You are becoming visible to me for the first time

When I look at you I see people I am not inclined to like. In the same way I did not think much of Christ. I thought Christ was irrelevant, impotent, a matter for others. I did not recognise him for who he is.

Just as I did not recognise Christ, so I do not recognise you. I thought you were incompetent and so I avoided you. But now I understand that you are given to me and set before me by Christ. You are the people he has chosen, for me now. In order to receive him I have to receive you and I cannot have him without taking you – you are him to me. There is no way to Christ for me except through the people I want to avoid. Now, teeth still gritted, I have to open up to you, pass on to you the things given to me, love and trust you, even though I know that that trust will be betrayed many times before it is vindicated. But for the first time you are becoming visible to me as you will be.
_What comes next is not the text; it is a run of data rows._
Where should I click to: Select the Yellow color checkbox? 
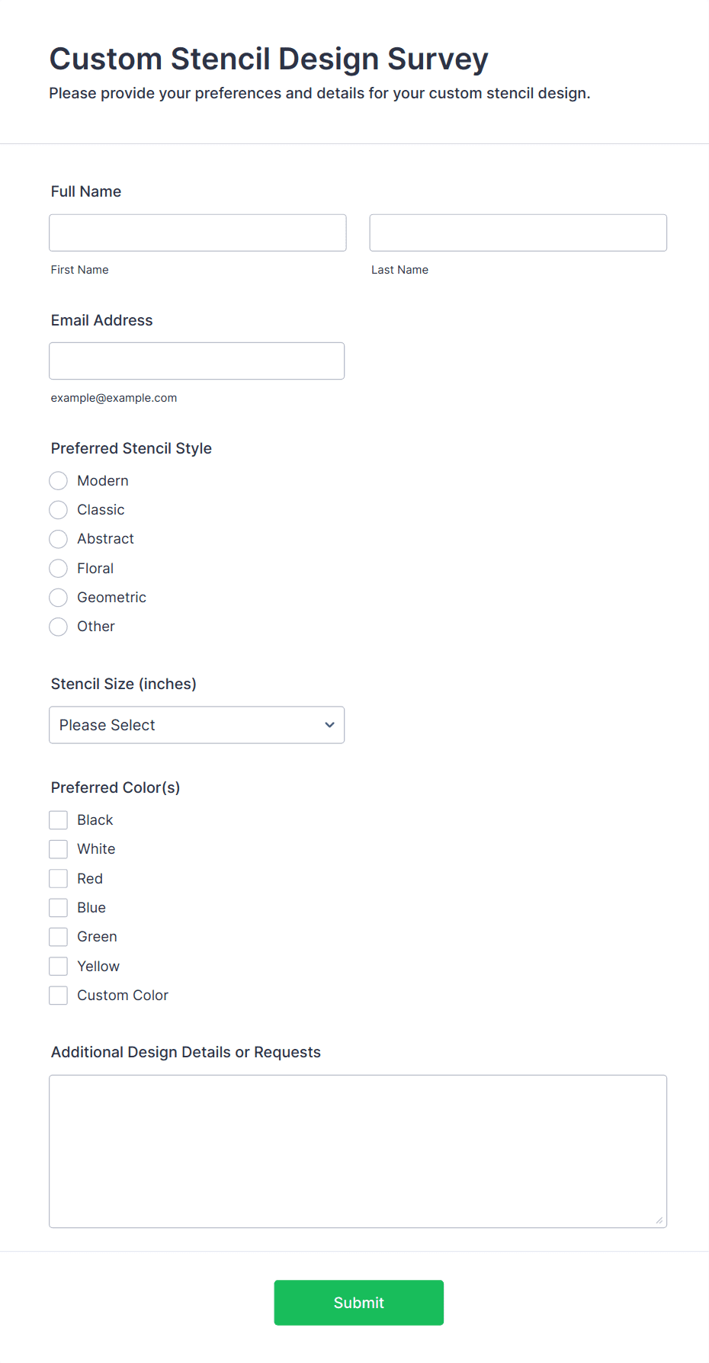point(59,967)
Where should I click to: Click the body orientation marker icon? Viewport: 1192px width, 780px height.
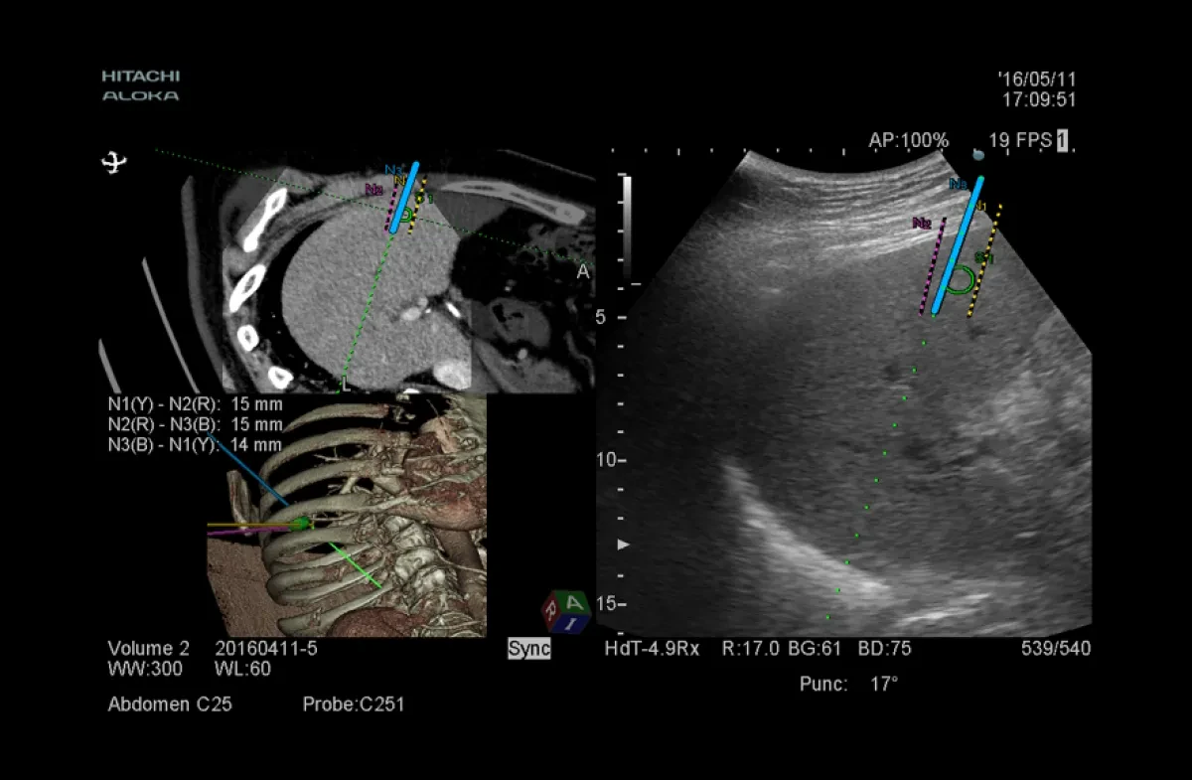[115, 162]
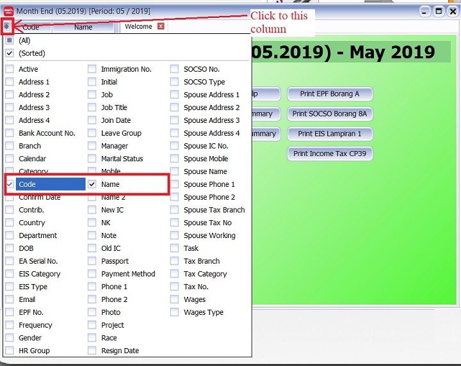Open Print Income Tax CP39 report

330,154
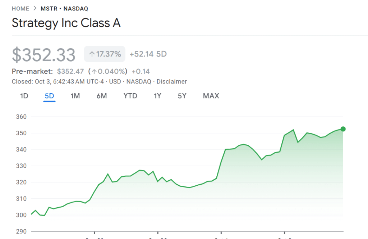This screenshot has height=239, width=368.
Task: Show the 1M chart range
Action: click(75, 96)
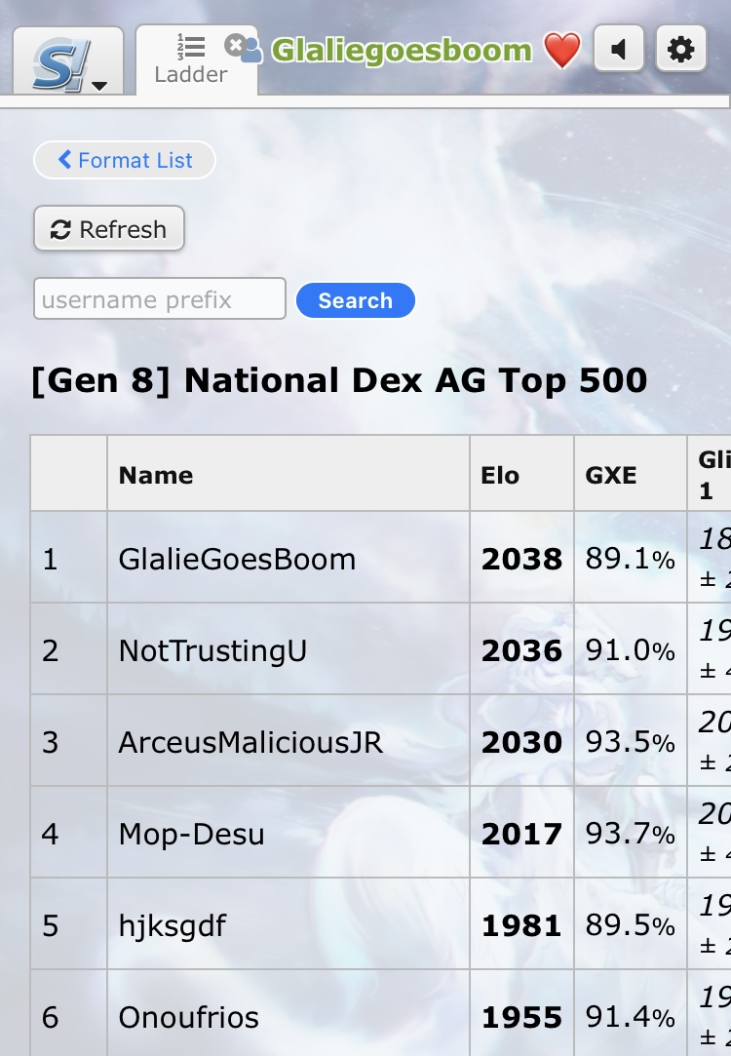Toggle the sound speaker button
Screen dimensions: 731x1056
pyautogui.click(x=619, y=49)
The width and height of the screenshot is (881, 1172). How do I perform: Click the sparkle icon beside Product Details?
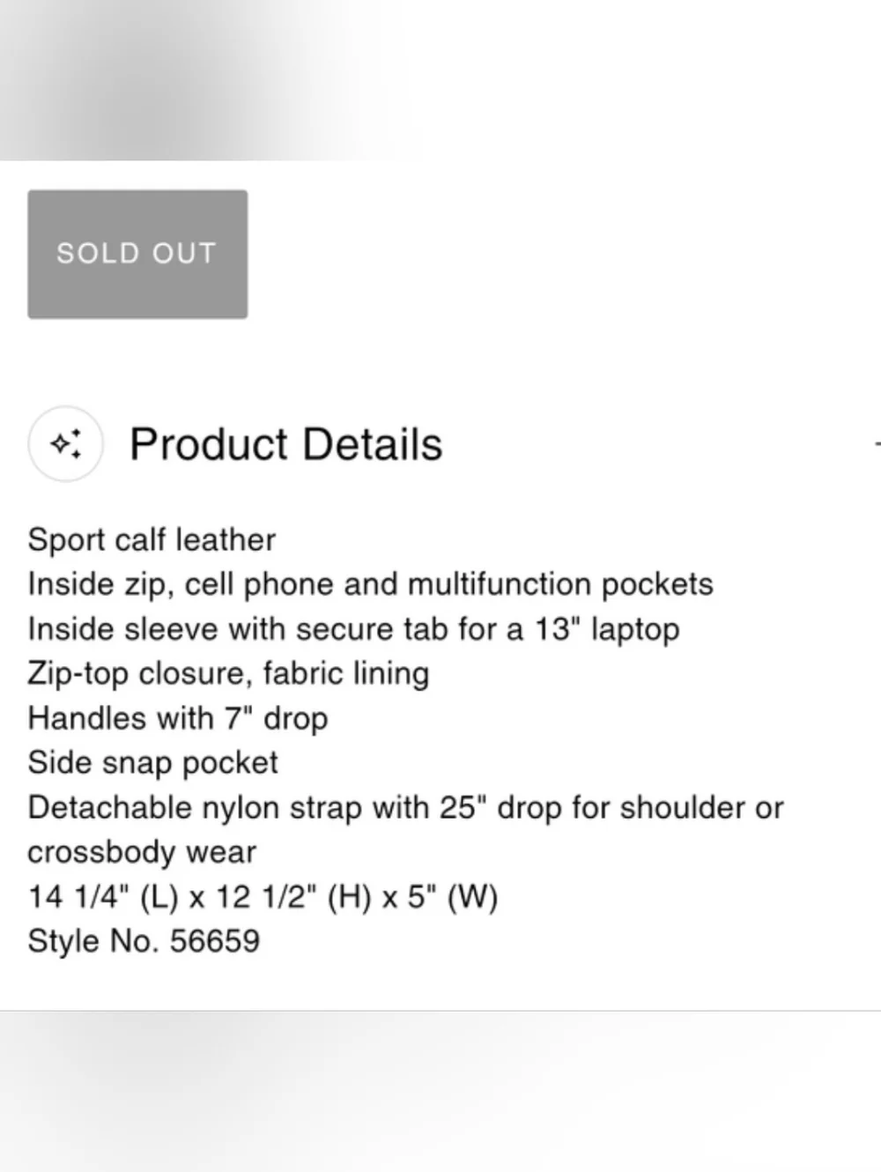point(66,443)
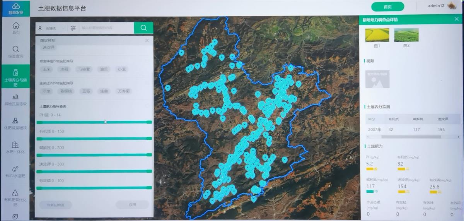464x221 pixels.
Task: Open the 首页 home icon in sidebar
Action: click(x=16, y=26)
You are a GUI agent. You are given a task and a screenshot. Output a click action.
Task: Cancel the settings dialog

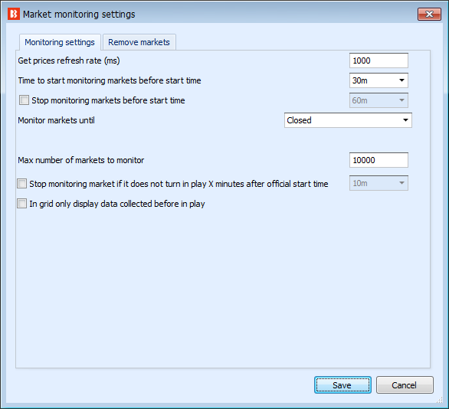click(x=405, y=385)
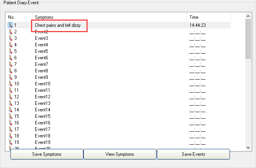Click the Time column header
256x168 pixels.
point(209,17)
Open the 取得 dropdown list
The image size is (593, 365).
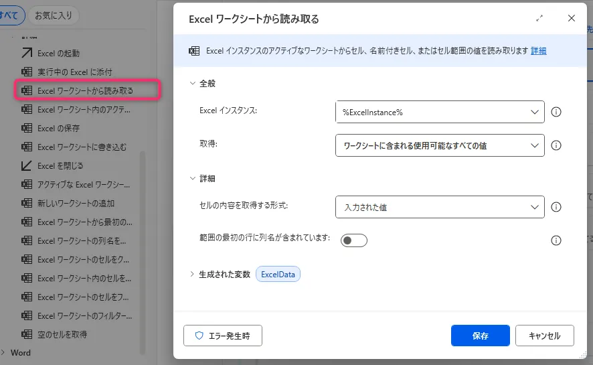[x=440, y=145]
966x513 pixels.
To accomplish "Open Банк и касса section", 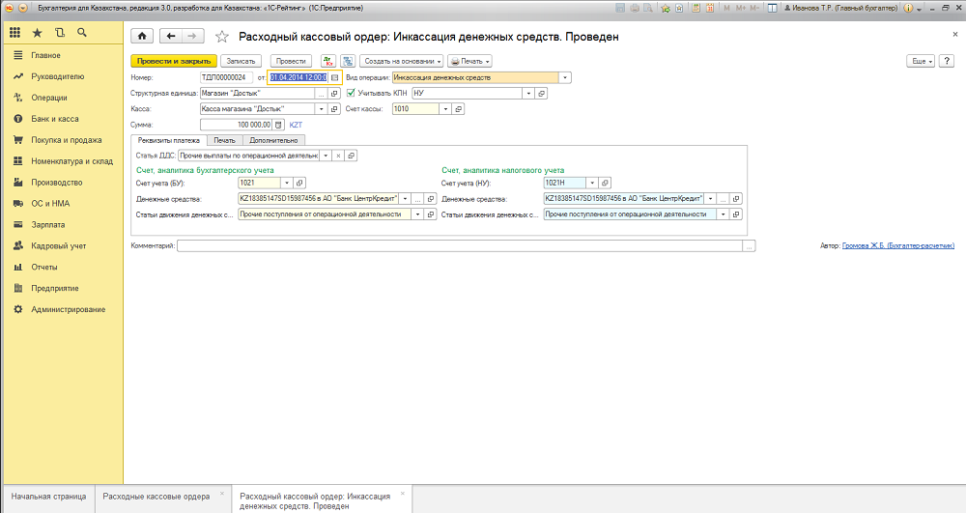I will click(55, 119).
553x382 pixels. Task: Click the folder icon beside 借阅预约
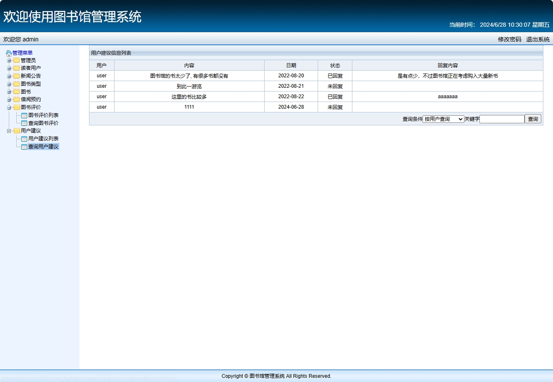point(15,99)
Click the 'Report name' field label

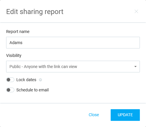(x=18, y=32)
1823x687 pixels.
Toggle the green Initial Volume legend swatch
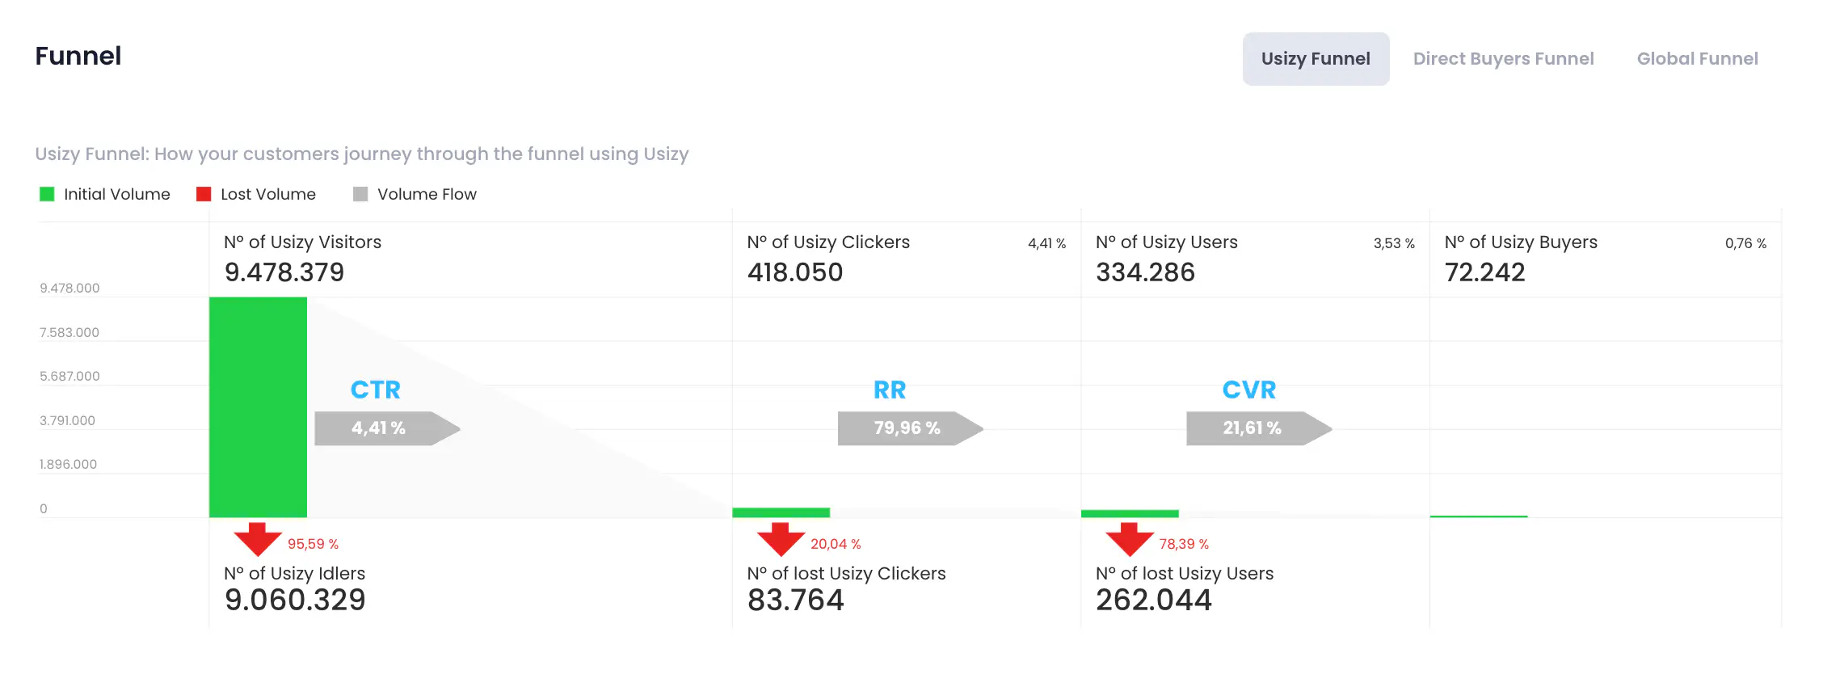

This love also obliges me to tell you what a way you have to go. If I love you, I have to correct you, and I have to put with the dislike, bafflement and hurt that that brings, understanding that this is the very opprobrium that Christ carries for me. So let us no longer look at the Church and see only a corrupt, despicable institution, or a hierarchy, separable from Jesus. When we do not see that is our sin, made visible there on the cross, it remains our sin. When we do see that it is our sin that he is carrying there, then it is no longer our sin, for he has really taken it away from us. Jesus is Christ – anointed – with his whole people, among them the people in church and classroom whom we may no longer regard as inadequate, but in reconciliation and union with whom we are being made perfect.